The mother in this movie is the aunt of Jackie Kennedy, later Jackie O. She is 78 lives with her daughter, 56, in a classic large house out in the Hamptons. They both grew up in wealth, but at some point the husband left. The daughter was very beautiful and looked to be a very promising debutante, and moved to NYC, but at some point her mother called her back to their house in the Hamptons, and she returned. The movie is also unclear on exactly what happened to the daughter in New York and the circumstances of her coming back.
What IS clear is that the woman, now 56, is plumb bonkers. She is always wearing these flat-out bizarre outfits that she incessantly refers to as her “costumes.” The only constant is that her head is always covered and she is always wearing the same brooch. But you’ll be looking at her like: “Is that a tablecloth she’s wearing? Does she have a SWEATER on her head?” And yeah, I think they are. She also continually dresses in an inappropriately sexual manner… fishnets, exposed breasts… it’s just shocking.
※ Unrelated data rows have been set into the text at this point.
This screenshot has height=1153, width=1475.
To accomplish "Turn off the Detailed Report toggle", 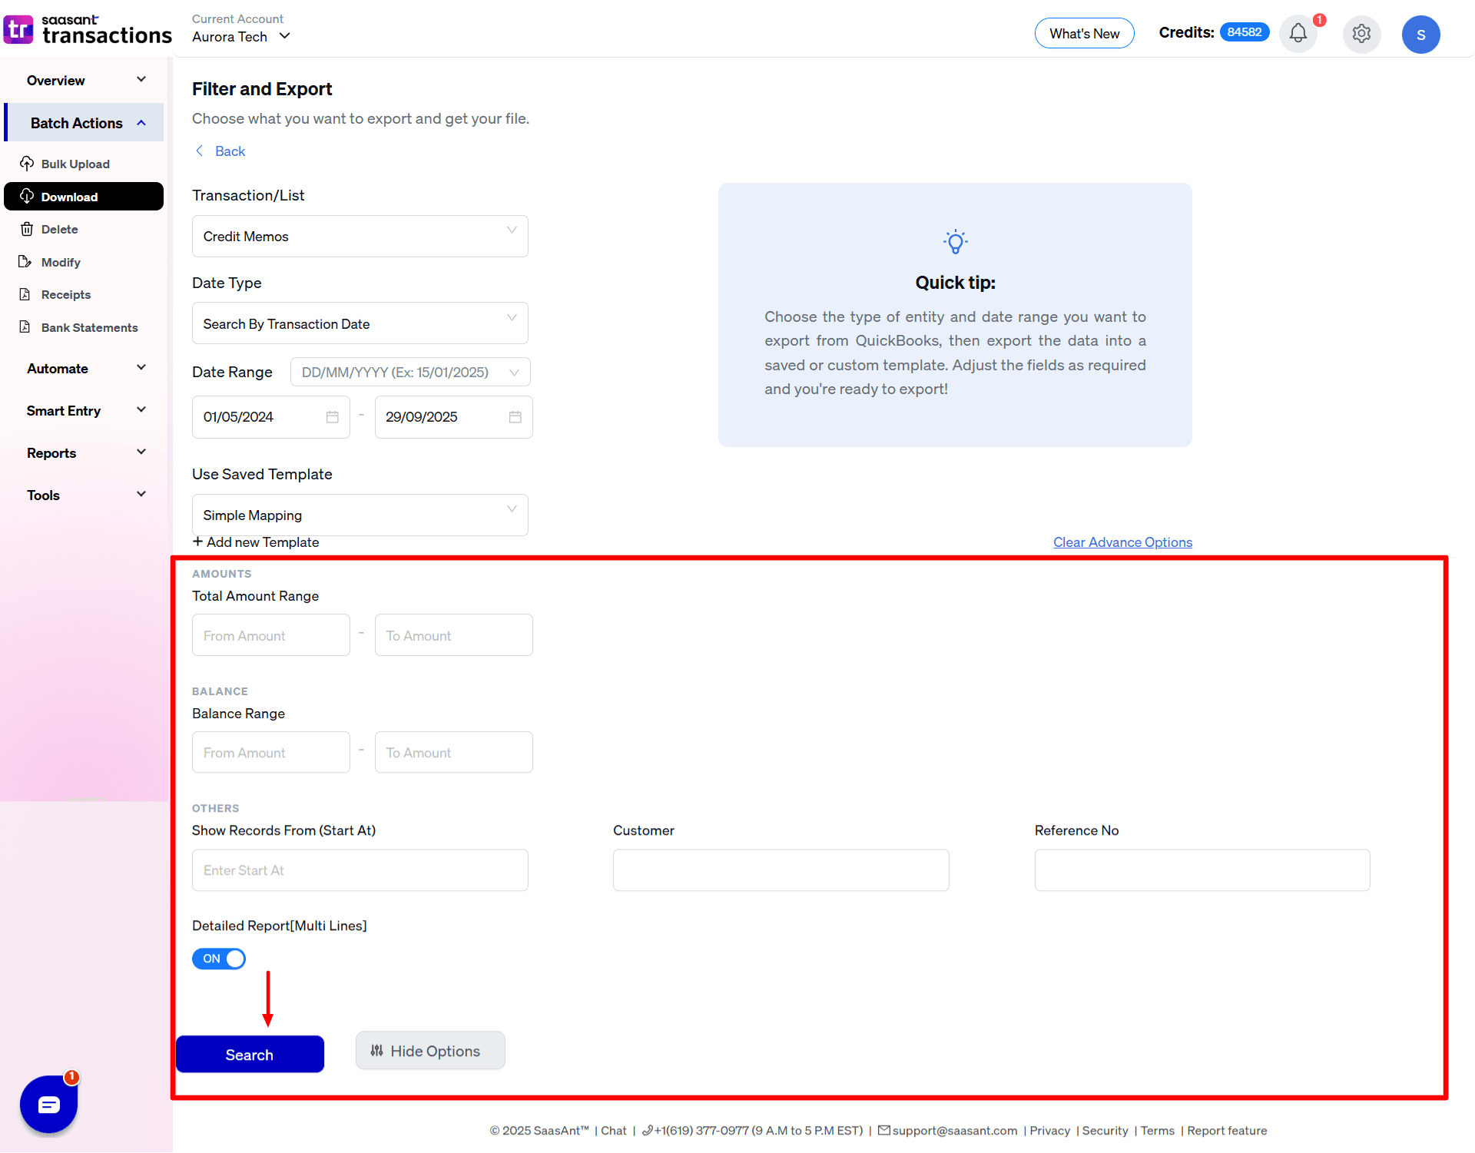I will [x=218, y=958].
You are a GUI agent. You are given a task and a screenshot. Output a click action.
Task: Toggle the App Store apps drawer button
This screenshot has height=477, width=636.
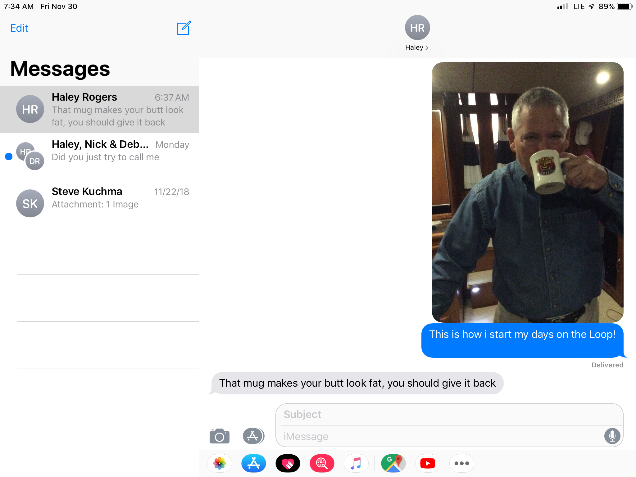coord(253,436)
She vacillates between her regular everyday worries and fury and bitter remorse that her life is going to waste while she takes care of her mother in their house. She is utterly oblivious that it seems for the most part that her life is already long gone.
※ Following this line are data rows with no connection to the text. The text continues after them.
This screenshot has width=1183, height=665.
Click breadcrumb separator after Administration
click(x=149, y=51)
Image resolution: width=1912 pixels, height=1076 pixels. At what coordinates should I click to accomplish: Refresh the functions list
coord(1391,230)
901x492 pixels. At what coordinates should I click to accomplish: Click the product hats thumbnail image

Then there’s the house. Apparently what drew the filmmakers to the house is that it was about to be condemned by the city. It had no electricity or running water. They forced the mother and daughter to have a few repairs made, but the place is still a disaster. They lay in beds with a bunch of crap just all over, multiple cats everywhere, cat turds on the floor, stains of indeterminate origin, eating pate and ice cream from their containers. Raccoons live in the walls and attic.
After about 30 minutes I was thinking, "So is the rest of this movie just going to be watching these women act crazier and still crazier?” But the filmmakers do a good job of slowly parsing out information and keeping viewers involved for the full 100 mintes. At first, Little Edie seems a bit bizarre and threatening, as any completely off her nut person would be, but soon after you understand the boundaries of her particular way, and can become very comfortable with it.
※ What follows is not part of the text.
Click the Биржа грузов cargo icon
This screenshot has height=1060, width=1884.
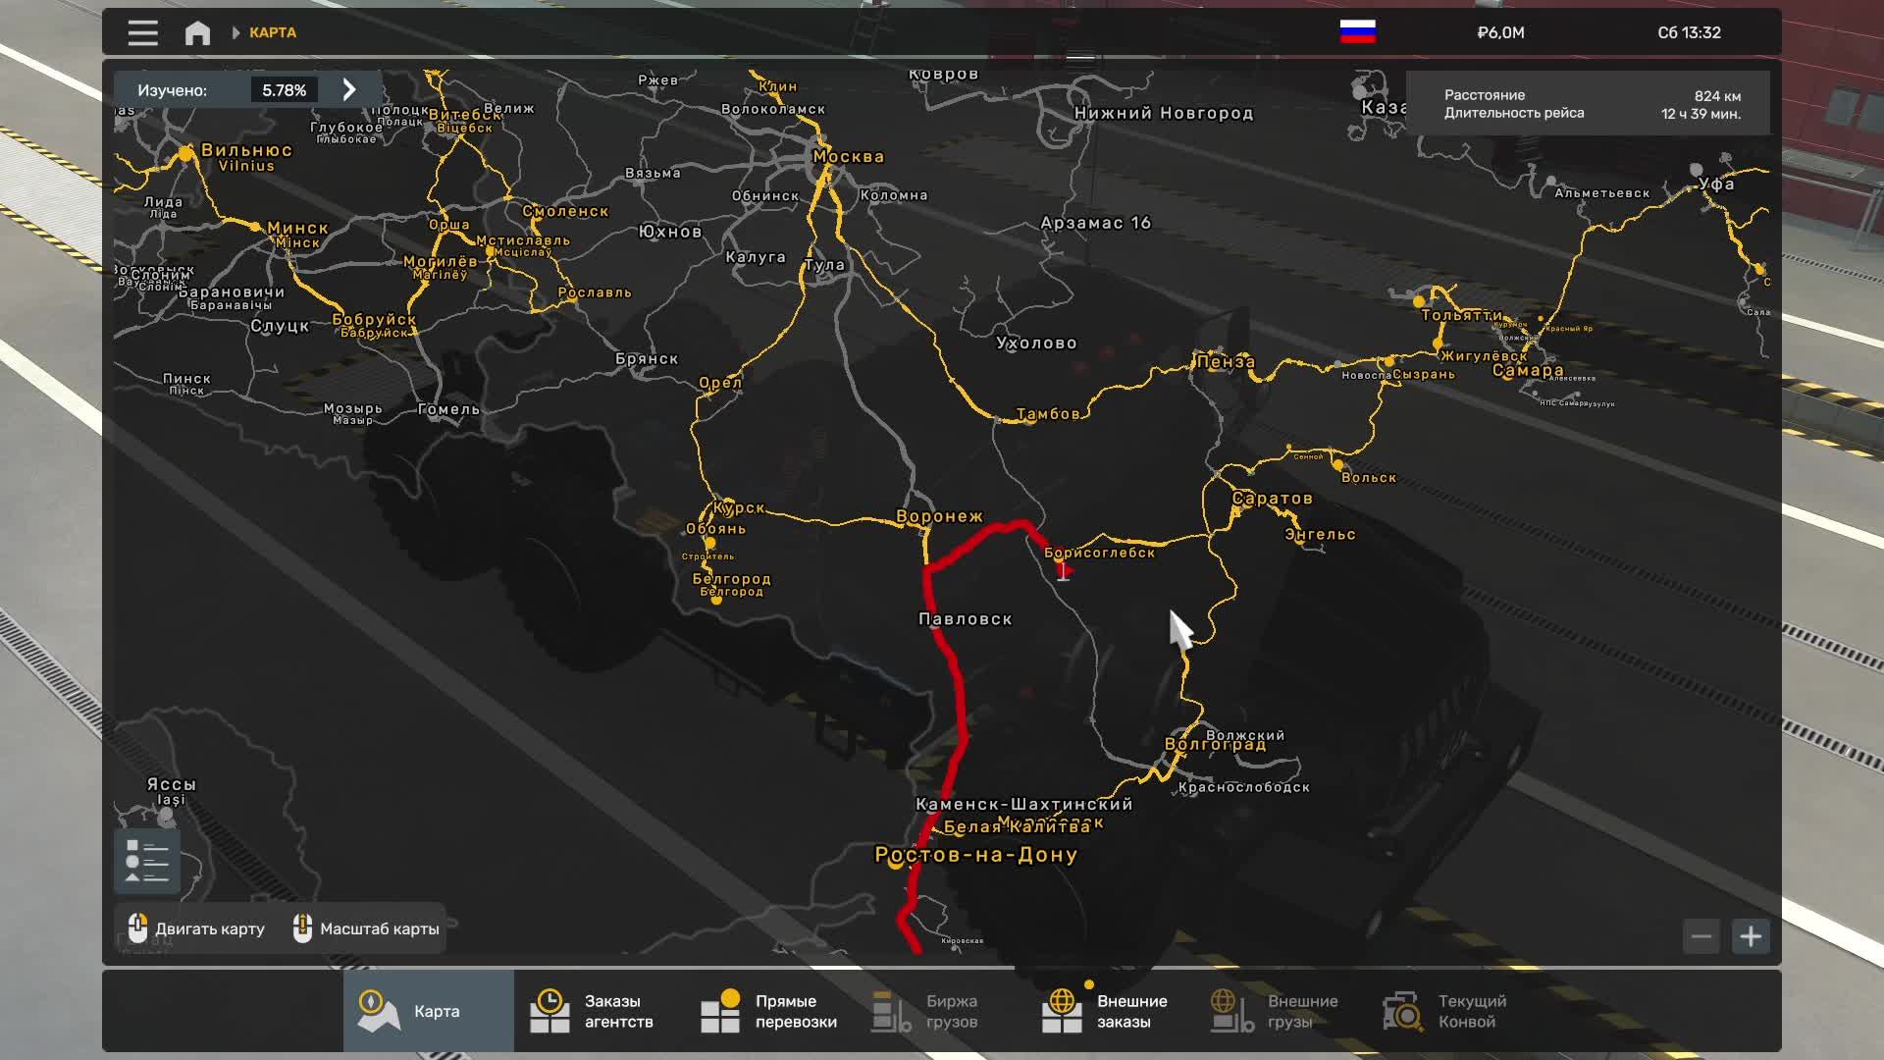pos(891,1011)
The film brings up a lot of conflicting feelings in the viewer, about what to think about the women, and what to think about the movie; is it exploiting these women? The mother and daughter were apparently very happy with the finished product and delighted to have it be seen. Either way, this is a fascinating and strangely moving documentary that anyone with a taste for the out-there should definitely make it a point to see.